Very important developments are taking place in the gold market recently, which may indicate the continuation of rapid price increases and market strength.
Last week, the price of gold exceeded the $2,500 for the first time. This has been greatly helped in the short term by expectations that the Federal Reserve will start interest rate cuts in September. There is also growing concern about the health of the global economy.
Gold rose 2.1 percent, two weeks ago, to $2,507 an ounce, a new all-time high. The $2,500 level is a very important level. The previous big milestone was $2,000, which turned out to be quite strong resistance for gold. As of 27th August 2024 the price of gold is $2512.05.

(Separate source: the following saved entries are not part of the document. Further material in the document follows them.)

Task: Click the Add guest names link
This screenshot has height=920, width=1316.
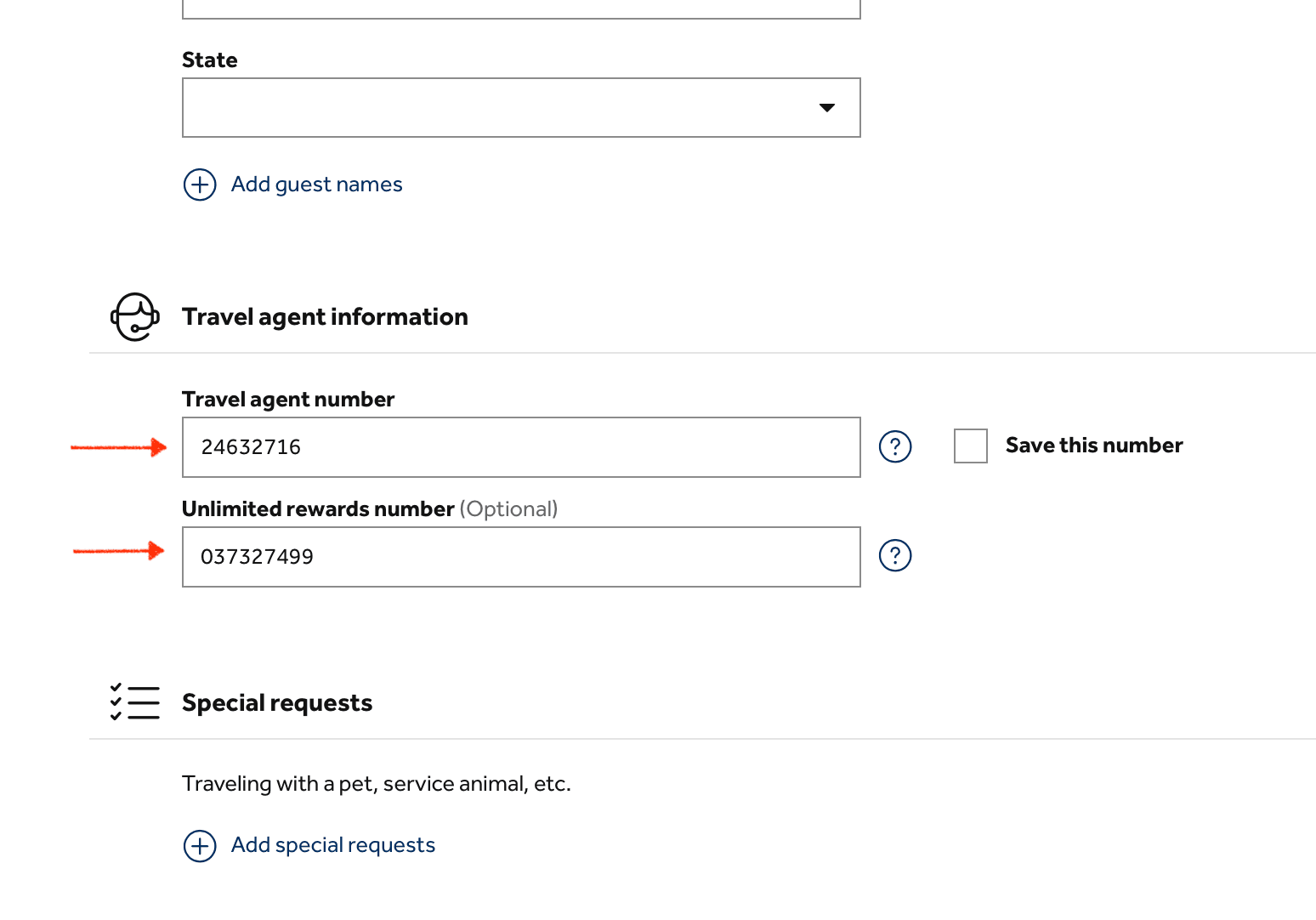Action: point(316,185)
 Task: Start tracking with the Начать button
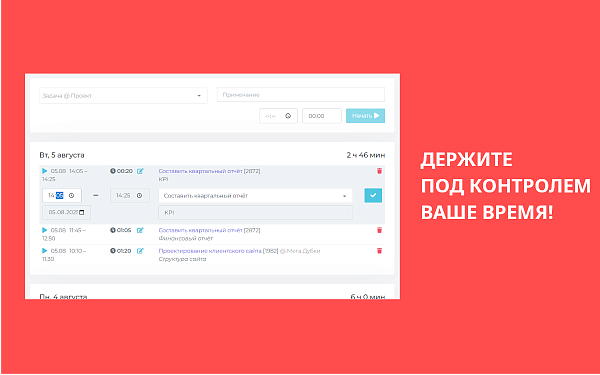pos(365,116)
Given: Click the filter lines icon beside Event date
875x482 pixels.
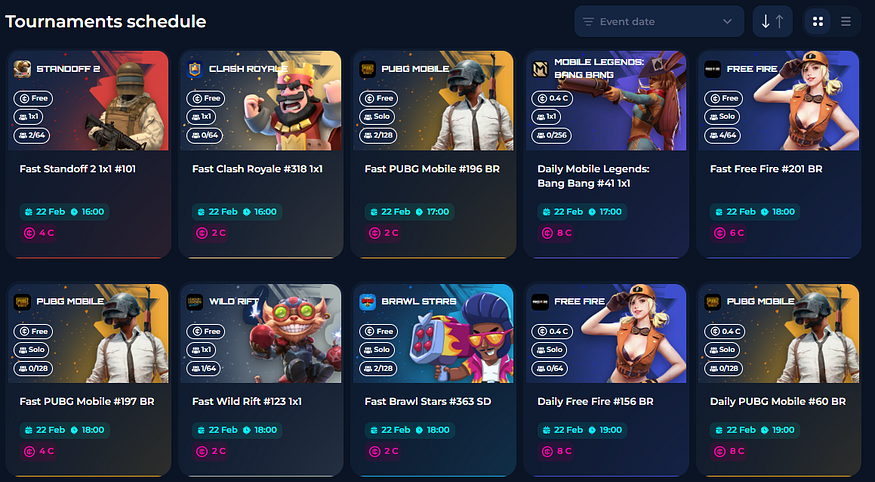Looking at the screenshot, I should [588, 22].
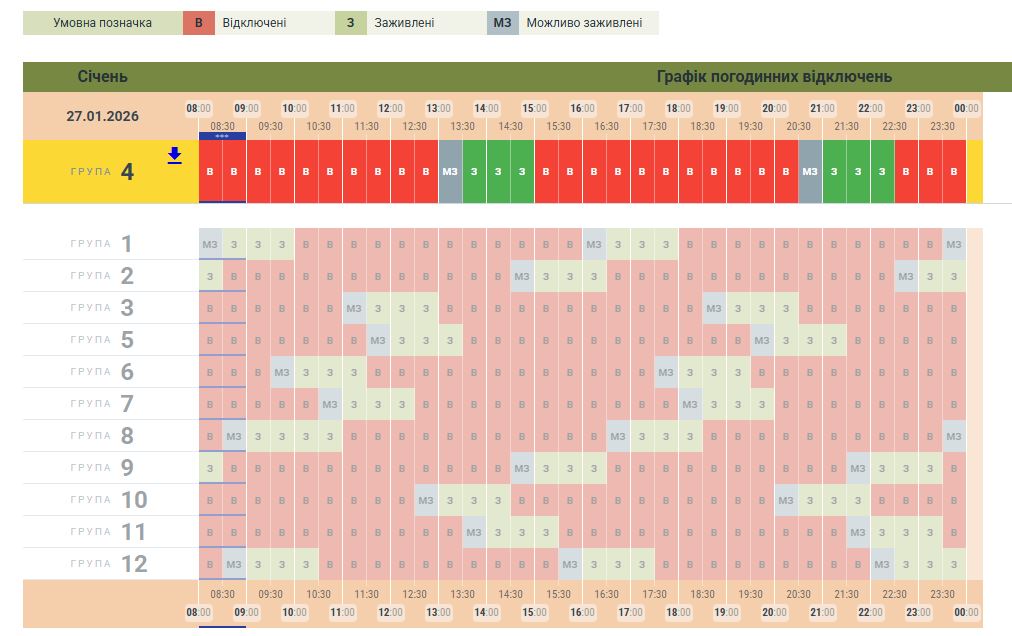Choose Група 3 from the list

coord(110,308)
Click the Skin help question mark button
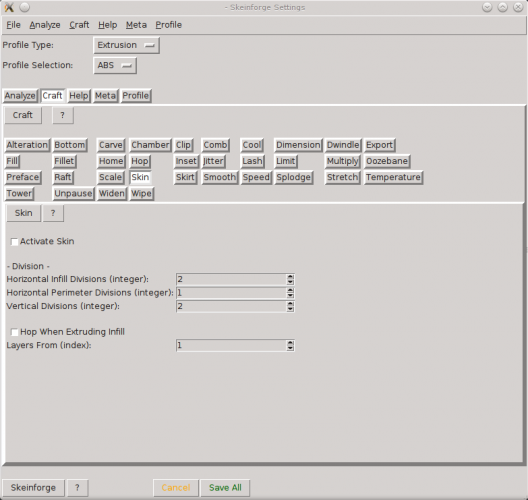 click(53, 213)
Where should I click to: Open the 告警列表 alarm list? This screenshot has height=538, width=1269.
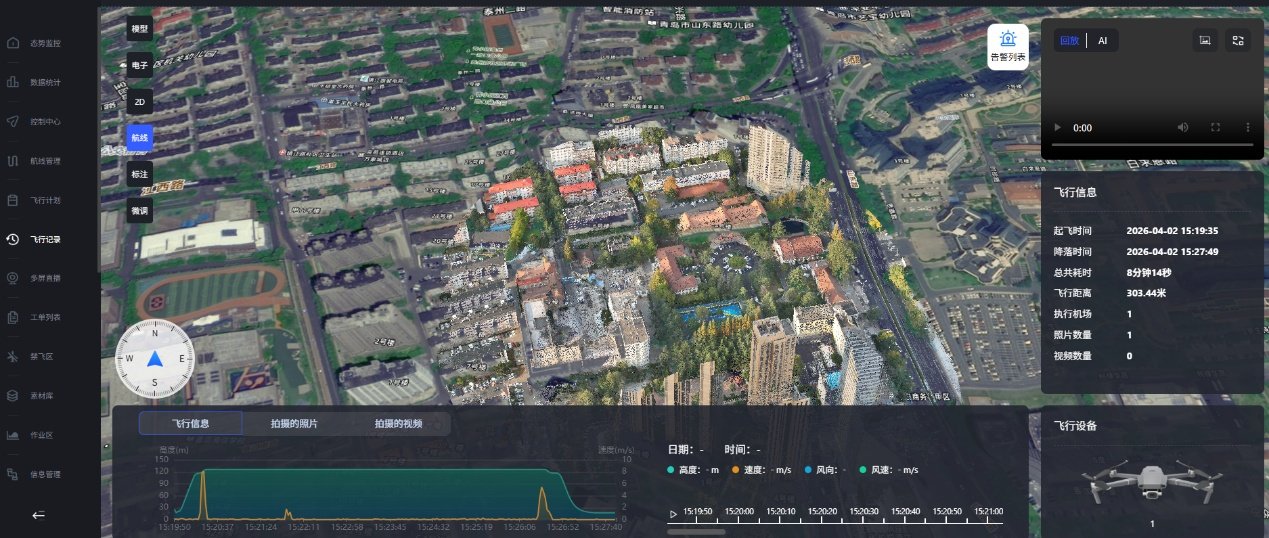click(1008, 47)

So far this year, the price of gold has already risen by more than 20 percent
Gold was boosted on Friday by weaker-than-expected figures from the US housing market, which increased the likelihood of a bigger-than-expected rate cut by the Federal Reserve in September.
Lower interest rates have a good effect on gold, because they reduce its opportunity cost (forgotten income if, for example, one decides to buy interest-paying government bonds instead of gold).

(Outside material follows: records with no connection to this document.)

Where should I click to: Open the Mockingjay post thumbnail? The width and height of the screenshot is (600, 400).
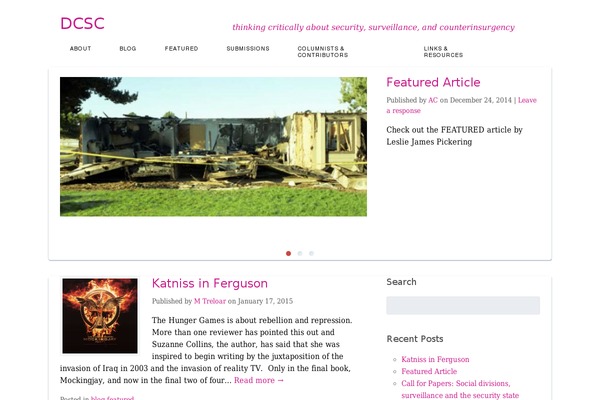click(x=100, y=316)
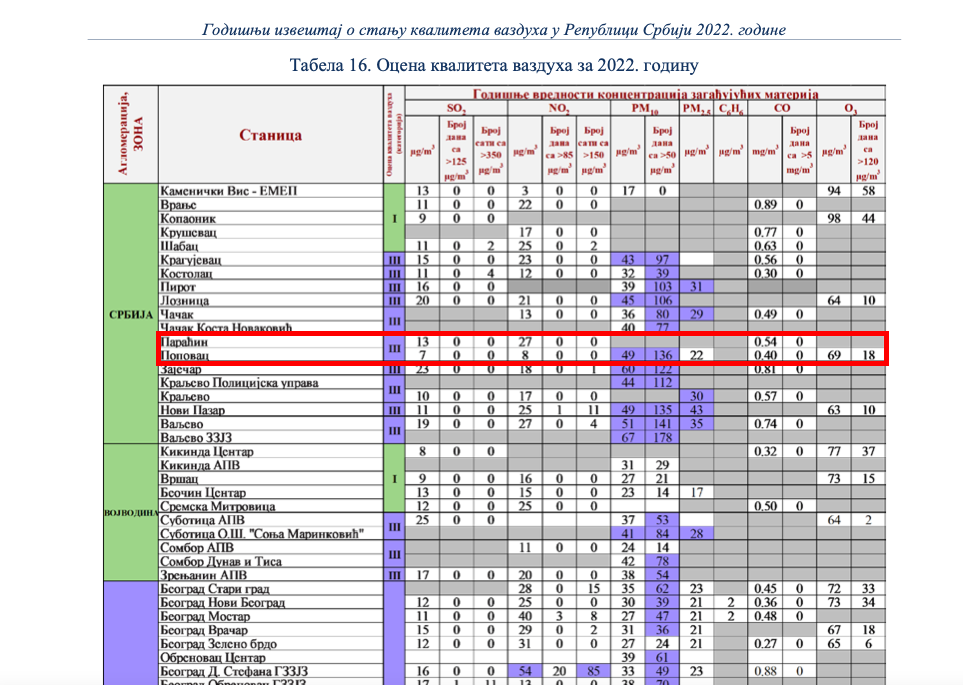The image size is (963, 685).
Task: Click the report title header at top
Action: [x=494, y=29]
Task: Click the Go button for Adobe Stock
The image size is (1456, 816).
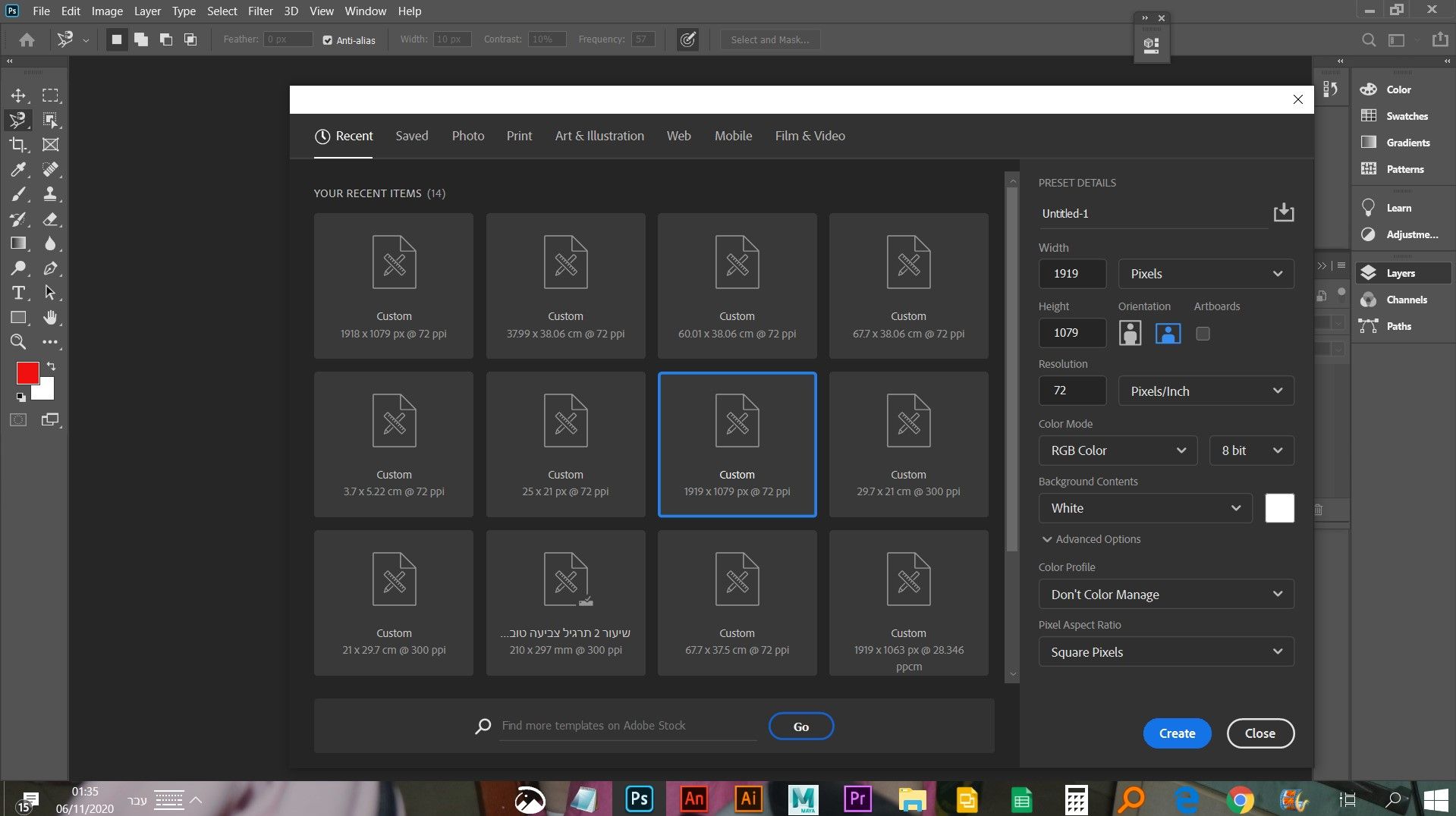Action: [x=800, y=727]
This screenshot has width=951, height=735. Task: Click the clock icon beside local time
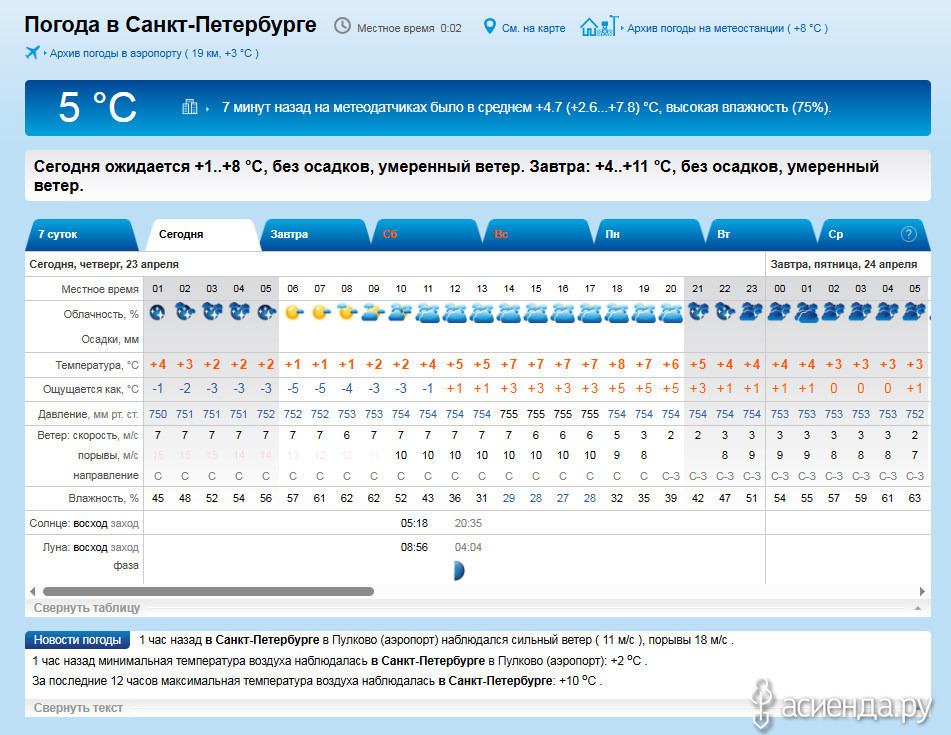point(342,26)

Gold’s Record Reflects Major Economic problems
The rise in gold prices is not only due to strong demand, it also reflects major problems in the economy. The price of gold has exceeded the performance of the major stock indices in terms of 1/2 a year, one year, two years and three years. Such a strong upward trend clearly indicates that all is not well in the world’s major economies.
There are increasing fears that an economic recession is coming in the US
This is indicated by the inversion of the interest curve, labor market data and the beginning of the interest rate decline cycle.
The inverted interest rate curve, where short-term interest rates rise above long-term interest rates, has lasted for more than two years. Of the last 10 times when the yield curve has inverted, in nine cases in the US it has been followed by a recession (an economic recession lasting at least two quarters).
And the longer the yield curve has been inverted, the greater the decline in the economy and stock markets has become. The current yield curve inversion cycle is the longest in US history, suggesting a mega crisis is coming in the next 6-12 months. In addition to this, stock market peaks and the beginning of the economic recession have usually remained close in time to the cycle of central banks’ interest rate cuts.
Budget Deficits Add Fuel to the Fire
Government budget deficits are also a very important factor. In the US, the budget deficit for the last 4-year period has been the largest since the Second World War. When a recession hits, the government has to borrow even more and increase spending to get out of it.
In the US, the budget deficit during Biden’s presidency has been a total of 7.5 percent of the gross domestic product. In the US, however, the deficit is comparable to what it was during the Second World War, so to speak, during a good period of economic growth.
Therefore, when the economic crisis comes, the US government will borrow even more.
Historically, an increase in the government budget deficit has had a very supportive effect on the price of gold
It is true that during an economic crisis, gold can become temporarily cheaper, because all financial assets tend to be sold in the first months of the crisis.
The reaction will be money printing and an even bigger deficit in the government budget, which may begin to undermine investors’ confidence that the US and many other countries will actually repay their debt. This would be an extremely supportive environment for gold. You can read more about how the US government debt bubble is bursting here.
The Technical Picture of Gold Strengthened
Breaking the $2,500 level is a very important milestone for gold. The fact that gold just closed above this level at the end of the week is also extremely supportive, indicating strength when looking at the technical picture.
Tavex Analyst Comment:
Since I don’t expect anything drastic to happen to the US, Europe, China or any other economy in the next 3-4 months, we can probably expect the gold price to continue to rise. In dollars, gold can now reach the range of 2700-2900 dollars quite quickly after crossing 2500 dollars. Historically, August and September have been the best months for the gold market, next to January.
Gold remains an important support level at $2,300. Although there may be some pullback after the new records, we are unlikely to see a drop to this level in the coming months. The technical picture is currently strong and I see the continuation of the rise and a series of new highs more likely.
However, if gold were to fall back to the $2,300 level, it would offer an extremely attractive buying position in my opinion.